La Gloria del Campo: Goce Natural, cocina con encanto y sentimiento
Una vez más, el inagotable ingenio y creatividad del empresario y gourmand Óscar Velarde, han logrado dar vida a una propuesta cálida y diferente, acogedora y soleada como aquella casa de campo que habita en nuestros recuerdos de la infancia. Al entrar al restaurante La Gloria Del Campo, una huerta nos recibe donde coles de Bruselas, alcachofas, rabanitos, albahacas, hojas de mostaza, arúgulas, perejiles, entre otras hierbas y vegetales de mil colores y sabores emergen deliciosos de la tierra.
Caña de Guayaquil, tronco de eucalipto y caña quemada forman la estructura del lugar, de concepto simple, campestre y puro como los cerros que lo rodean, como el viento que sopla trayendo gustosos olores de los hornos de barro. Grandes aves de yeso cuelgan del techo, mientras que pequeños pajaritos se cruzan al sobrevolar su interior para instalarse momentáneamente en las vigas. Sentirse a gusto aquí es fácil, lo difícil es escoger el primer plato.
Para abrir el apetito, un Ají sour es perfecto para refrescarse y estimular el gusto. Por supuesto, las verduras ocupan en la carta un lugar primordial, ya sea como aperitivo en el Crudité, acompañadas de distintas salsas como el alioli (ajo, aceite de oliva y huevo), la uchucuta (rocoto, cebolla, huacatay, sachatomate) y la llatan (rocoto, cebolla y ajo); como original entrada en el Tiradito de verduras (a base de rabanito, berenjena, tomate, alcachofa, champiñones); o asadas al horno como notable acompañamiento.

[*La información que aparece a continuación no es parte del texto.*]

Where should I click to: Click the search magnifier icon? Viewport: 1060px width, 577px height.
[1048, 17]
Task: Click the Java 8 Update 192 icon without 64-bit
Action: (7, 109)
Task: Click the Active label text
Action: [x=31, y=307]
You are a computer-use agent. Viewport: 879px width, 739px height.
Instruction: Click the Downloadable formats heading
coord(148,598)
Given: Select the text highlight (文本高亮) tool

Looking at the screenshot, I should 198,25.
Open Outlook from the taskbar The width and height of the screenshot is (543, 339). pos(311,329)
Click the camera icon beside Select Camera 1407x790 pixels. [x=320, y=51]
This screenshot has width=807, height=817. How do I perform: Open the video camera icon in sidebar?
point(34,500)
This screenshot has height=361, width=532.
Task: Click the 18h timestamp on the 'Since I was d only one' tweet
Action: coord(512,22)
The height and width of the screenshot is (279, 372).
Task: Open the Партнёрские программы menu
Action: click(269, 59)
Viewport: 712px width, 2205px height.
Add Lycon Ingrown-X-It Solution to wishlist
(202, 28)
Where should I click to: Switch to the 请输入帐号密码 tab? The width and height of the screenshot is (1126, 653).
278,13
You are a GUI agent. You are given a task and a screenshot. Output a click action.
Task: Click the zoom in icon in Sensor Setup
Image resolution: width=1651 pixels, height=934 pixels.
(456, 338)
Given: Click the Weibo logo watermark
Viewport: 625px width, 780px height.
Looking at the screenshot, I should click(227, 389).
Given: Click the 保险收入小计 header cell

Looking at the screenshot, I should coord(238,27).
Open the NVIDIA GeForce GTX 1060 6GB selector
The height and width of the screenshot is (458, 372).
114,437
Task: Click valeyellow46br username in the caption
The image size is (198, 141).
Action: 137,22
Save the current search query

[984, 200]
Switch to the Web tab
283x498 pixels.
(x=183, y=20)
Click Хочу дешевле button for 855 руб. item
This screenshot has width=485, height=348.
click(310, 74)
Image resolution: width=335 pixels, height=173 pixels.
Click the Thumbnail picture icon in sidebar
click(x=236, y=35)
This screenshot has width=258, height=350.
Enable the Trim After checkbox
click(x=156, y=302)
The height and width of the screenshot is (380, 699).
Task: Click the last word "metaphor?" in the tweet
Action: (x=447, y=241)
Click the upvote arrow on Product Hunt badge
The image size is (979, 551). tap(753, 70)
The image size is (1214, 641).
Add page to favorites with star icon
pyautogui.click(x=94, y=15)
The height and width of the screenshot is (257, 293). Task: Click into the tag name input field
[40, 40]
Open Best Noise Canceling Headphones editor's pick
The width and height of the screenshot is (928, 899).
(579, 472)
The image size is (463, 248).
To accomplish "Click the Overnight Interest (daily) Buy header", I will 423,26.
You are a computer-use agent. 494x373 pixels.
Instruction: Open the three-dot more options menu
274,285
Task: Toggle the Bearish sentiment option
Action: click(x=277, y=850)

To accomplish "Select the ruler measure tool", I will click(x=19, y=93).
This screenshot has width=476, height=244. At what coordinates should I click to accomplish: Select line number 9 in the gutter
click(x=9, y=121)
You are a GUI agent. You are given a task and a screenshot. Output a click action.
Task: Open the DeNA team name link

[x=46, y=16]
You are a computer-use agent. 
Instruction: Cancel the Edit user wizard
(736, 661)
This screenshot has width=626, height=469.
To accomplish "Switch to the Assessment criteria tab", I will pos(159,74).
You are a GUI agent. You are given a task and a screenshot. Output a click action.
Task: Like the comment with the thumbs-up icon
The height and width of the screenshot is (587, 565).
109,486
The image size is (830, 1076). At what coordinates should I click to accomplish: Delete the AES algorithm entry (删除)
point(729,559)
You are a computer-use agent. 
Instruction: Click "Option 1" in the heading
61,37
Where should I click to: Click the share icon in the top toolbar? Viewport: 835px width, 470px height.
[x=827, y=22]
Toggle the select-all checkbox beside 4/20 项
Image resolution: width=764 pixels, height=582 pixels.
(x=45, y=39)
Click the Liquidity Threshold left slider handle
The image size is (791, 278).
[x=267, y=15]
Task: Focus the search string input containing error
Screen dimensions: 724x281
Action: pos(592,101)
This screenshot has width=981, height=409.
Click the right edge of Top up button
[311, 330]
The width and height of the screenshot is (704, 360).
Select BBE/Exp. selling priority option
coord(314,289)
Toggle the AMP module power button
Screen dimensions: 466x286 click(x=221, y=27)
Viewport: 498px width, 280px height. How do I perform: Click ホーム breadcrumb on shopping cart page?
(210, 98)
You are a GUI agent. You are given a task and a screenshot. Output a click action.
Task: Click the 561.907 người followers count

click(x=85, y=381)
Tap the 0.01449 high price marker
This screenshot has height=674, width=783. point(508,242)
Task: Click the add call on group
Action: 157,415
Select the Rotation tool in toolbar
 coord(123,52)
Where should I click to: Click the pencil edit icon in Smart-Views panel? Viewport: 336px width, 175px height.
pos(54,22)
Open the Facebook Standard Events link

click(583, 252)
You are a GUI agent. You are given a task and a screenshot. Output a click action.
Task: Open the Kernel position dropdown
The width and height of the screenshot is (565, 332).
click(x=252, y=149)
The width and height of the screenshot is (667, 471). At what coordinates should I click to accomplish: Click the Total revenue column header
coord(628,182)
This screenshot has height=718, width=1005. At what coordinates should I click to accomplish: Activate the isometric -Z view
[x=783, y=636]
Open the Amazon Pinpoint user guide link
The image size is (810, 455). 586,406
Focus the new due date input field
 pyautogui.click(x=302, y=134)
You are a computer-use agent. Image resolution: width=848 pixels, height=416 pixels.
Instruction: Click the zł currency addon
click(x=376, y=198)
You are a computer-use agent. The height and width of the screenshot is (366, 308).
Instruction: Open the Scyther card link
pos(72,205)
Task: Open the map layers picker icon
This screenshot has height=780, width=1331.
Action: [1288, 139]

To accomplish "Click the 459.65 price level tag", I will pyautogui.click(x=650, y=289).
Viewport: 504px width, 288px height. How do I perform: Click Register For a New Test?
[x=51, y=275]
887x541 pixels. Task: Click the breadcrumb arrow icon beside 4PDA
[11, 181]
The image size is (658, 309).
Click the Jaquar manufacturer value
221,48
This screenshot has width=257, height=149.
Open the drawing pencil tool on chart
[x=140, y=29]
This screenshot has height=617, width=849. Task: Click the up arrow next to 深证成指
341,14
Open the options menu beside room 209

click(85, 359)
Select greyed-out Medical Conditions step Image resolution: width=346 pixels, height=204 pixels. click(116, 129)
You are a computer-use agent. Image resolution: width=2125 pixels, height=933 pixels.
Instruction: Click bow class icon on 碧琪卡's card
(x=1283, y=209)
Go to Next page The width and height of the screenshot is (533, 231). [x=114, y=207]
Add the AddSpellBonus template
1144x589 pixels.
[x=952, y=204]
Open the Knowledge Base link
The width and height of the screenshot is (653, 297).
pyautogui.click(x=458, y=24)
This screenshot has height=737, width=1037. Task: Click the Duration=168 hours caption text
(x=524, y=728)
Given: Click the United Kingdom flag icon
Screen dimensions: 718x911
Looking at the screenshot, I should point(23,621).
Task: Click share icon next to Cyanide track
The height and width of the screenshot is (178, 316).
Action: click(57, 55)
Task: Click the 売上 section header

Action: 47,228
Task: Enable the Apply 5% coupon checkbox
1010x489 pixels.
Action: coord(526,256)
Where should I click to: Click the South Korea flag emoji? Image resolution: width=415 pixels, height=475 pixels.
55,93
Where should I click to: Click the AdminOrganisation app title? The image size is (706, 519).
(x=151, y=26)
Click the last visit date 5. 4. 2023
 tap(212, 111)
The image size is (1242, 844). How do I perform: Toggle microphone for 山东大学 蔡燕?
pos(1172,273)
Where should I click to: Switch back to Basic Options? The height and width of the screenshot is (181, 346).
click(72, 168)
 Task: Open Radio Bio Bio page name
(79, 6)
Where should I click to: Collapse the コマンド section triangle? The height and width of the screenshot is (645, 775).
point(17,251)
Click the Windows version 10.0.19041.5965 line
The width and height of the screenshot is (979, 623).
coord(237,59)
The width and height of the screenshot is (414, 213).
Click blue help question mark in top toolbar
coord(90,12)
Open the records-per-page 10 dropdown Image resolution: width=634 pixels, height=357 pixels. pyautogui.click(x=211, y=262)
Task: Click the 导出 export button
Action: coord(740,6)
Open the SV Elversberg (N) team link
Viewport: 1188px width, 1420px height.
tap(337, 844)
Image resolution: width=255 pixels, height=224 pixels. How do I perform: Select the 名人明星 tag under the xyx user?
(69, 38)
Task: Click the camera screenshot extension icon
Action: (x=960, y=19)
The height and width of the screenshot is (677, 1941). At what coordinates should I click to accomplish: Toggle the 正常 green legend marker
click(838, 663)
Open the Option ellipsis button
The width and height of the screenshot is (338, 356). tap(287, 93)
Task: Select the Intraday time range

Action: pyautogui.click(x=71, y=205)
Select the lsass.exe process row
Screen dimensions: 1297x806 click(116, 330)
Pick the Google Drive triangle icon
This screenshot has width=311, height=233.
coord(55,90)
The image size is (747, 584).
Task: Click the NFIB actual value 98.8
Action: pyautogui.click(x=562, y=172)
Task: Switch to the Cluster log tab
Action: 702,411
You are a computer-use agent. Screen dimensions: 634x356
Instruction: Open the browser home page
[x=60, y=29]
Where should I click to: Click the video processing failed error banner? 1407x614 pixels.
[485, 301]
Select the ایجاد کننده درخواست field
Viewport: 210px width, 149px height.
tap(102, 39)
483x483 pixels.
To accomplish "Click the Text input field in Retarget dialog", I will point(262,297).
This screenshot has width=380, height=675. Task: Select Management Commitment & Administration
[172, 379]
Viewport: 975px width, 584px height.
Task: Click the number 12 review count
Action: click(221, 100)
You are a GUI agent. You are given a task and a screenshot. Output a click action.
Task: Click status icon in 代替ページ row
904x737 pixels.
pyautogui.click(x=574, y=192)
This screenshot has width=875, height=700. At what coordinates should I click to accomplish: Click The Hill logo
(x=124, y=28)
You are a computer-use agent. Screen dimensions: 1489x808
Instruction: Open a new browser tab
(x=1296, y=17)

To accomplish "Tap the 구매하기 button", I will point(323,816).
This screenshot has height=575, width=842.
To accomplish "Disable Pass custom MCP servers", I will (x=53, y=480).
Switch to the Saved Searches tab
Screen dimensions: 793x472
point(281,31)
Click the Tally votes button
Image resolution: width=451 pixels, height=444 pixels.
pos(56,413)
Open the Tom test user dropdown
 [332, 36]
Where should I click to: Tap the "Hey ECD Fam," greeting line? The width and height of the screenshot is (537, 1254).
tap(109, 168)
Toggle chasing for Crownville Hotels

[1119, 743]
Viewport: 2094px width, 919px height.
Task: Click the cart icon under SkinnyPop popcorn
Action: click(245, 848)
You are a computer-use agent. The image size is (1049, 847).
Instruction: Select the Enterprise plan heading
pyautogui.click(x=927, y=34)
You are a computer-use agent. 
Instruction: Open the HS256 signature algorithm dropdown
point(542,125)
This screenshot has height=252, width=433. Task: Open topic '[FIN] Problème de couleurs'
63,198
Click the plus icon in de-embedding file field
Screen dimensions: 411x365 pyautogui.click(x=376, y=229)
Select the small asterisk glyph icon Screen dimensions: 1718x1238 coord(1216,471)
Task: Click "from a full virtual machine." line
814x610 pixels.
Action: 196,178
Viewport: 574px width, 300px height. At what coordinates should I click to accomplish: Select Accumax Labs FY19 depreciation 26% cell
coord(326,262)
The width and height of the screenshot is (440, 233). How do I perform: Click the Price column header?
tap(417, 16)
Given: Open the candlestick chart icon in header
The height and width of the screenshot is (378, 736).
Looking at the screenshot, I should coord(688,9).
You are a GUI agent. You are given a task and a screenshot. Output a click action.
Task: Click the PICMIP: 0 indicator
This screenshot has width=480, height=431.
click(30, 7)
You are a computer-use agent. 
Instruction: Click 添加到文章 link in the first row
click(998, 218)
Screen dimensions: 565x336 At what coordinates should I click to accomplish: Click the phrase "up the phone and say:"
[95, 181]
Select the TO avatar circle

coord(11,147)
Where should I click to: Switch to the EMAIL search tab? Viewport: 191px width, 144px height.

Las carnes son las indudables protagonistas, con una tentadora variedad ante la cual es imposible no rendirse. Basta degustar aquel perfecto Lechón al horno serrano (jugoso y crocante a la vez) para que despierte en nosotros un ávido apetito, dejándonos llevar gustosos por él. La Cola de buey (macerada en vino tinto y verduras, y luego cocinada a fuego muy lento durante seis horas) es suave y sabrosa, deshaciéndose en la boca en cada supremo bocado. En el frente marino, un insuperable Filete de pez sierra al carbón lo dejará fascinado; de una pulgada de espesor, viene acompañado de una salsa fría elaborada con tomate cherry, menta, aceite, limón y dos pizcas de ají y de ajo.
Otras suculentas opciones con el cuy, el cordero, el pollo, el cabrito y el conejo. Las pizzas también se destacan dentro de este inagotable festín, mientras que las guarniciones abren un nuevo sinfín de posibilidades: papas en variadas presentaciones (fritas, papas andinas al horno, con salsa de huacatay), frejoles, arroz, puré de manzana al horno (ideal para acompañar el lechón). Para el dulcísimo cierre, la Tarte Tatin (tarta a base de manzanas caramelizadas) y la Copa de merengue con frutas son recomendadas como opciones a pedir.